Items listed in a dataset
━━━━━━
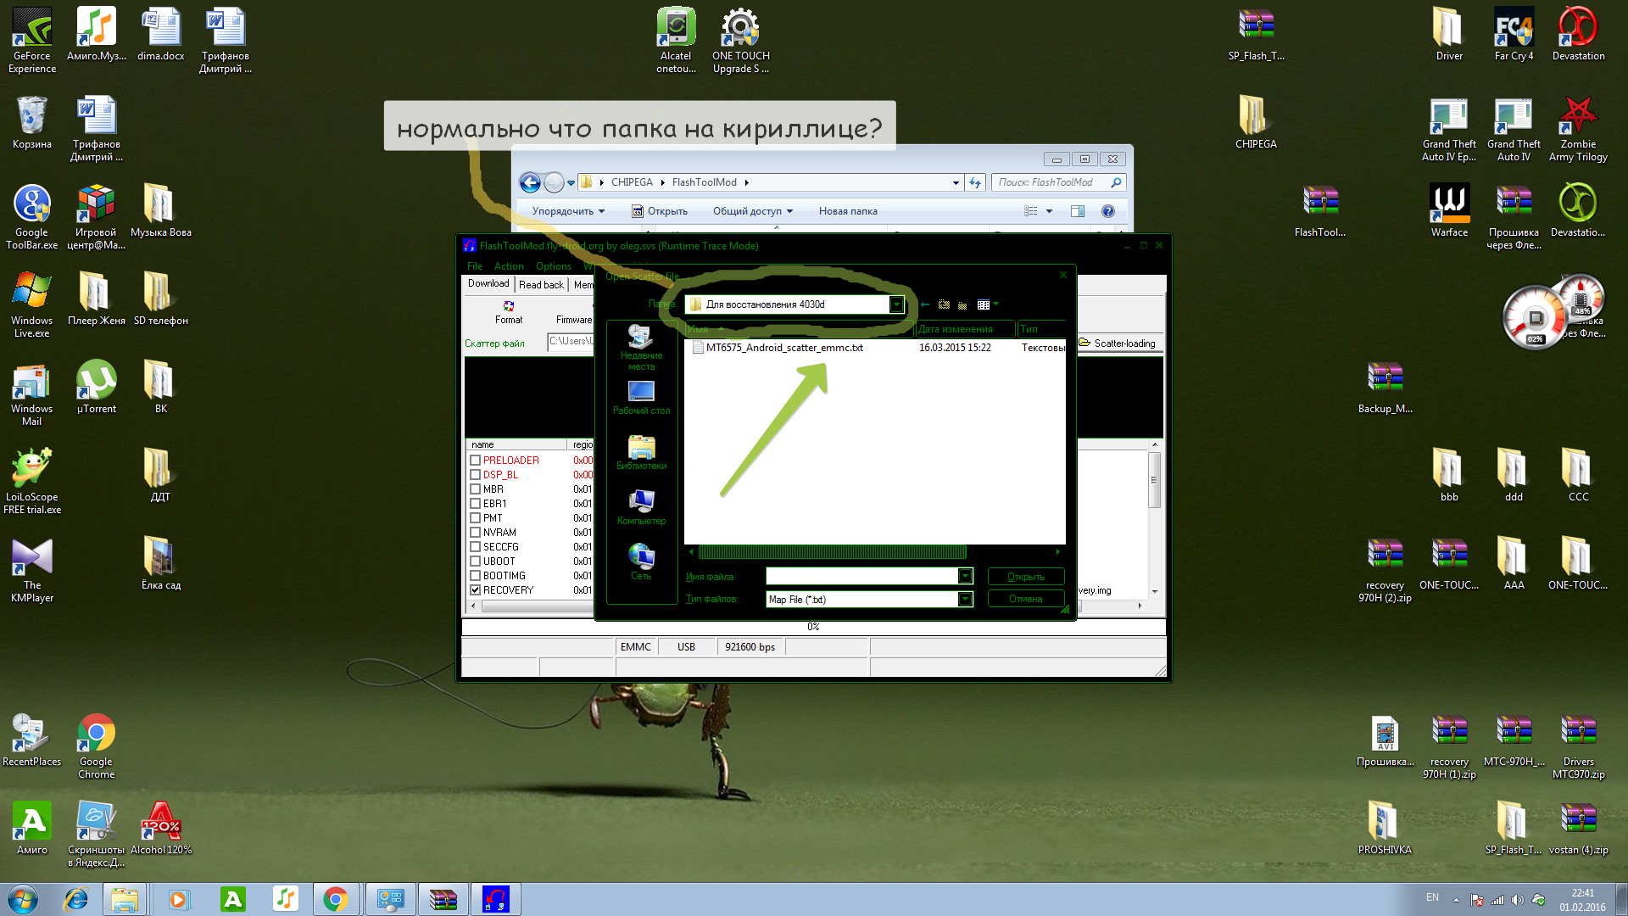Click the green horizontal scrollbar in file list
Screen dimensions: 1628x916
[831, 552]
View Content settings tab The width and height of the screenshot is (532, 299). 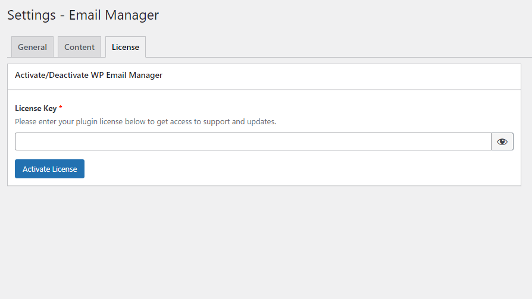click(x=79, y=47)
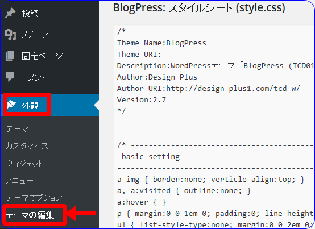Go to テーマ submenu

coord(17,128)
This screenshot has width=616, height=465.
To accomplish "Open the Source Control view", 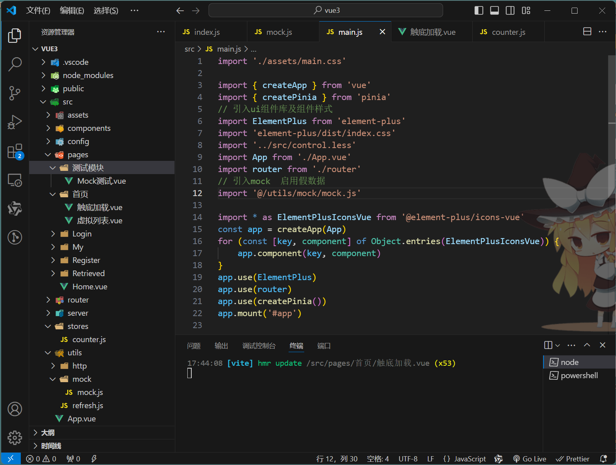I will [x=15, y=93].
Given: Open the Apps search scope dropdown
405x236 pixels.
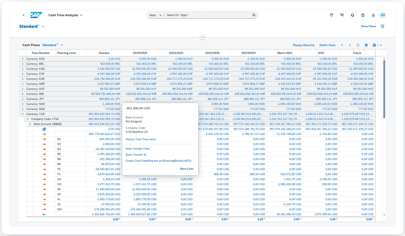Looking at the screenshot, I should [x=155, y=15].
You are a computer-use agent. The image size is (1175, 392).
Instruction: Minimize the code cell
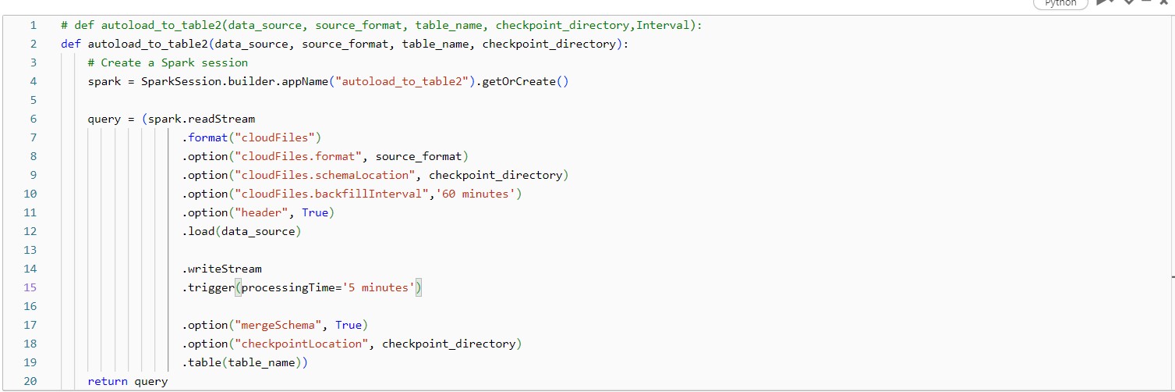[1147, 3]
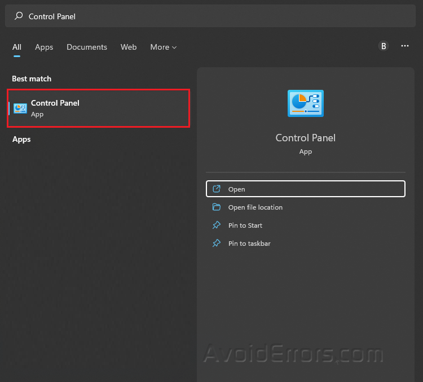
━━━━━━
— Your goal —
Can you edit the items from the line containing "Given: Open the Apps search scope dropdown" through the end of the items, replacing "Minimize" with "Maximize", keeping everything else the same and leaving the pictures out?

— Result —
Given: Open the Apps search scope dropdown
405x236 pixels.
Looking at the screenshot, I should [x=155, y=15].
You are a computer-use agent. The image size is (1175, 392).
Instruction: Maximize the code cell
[1147, 3]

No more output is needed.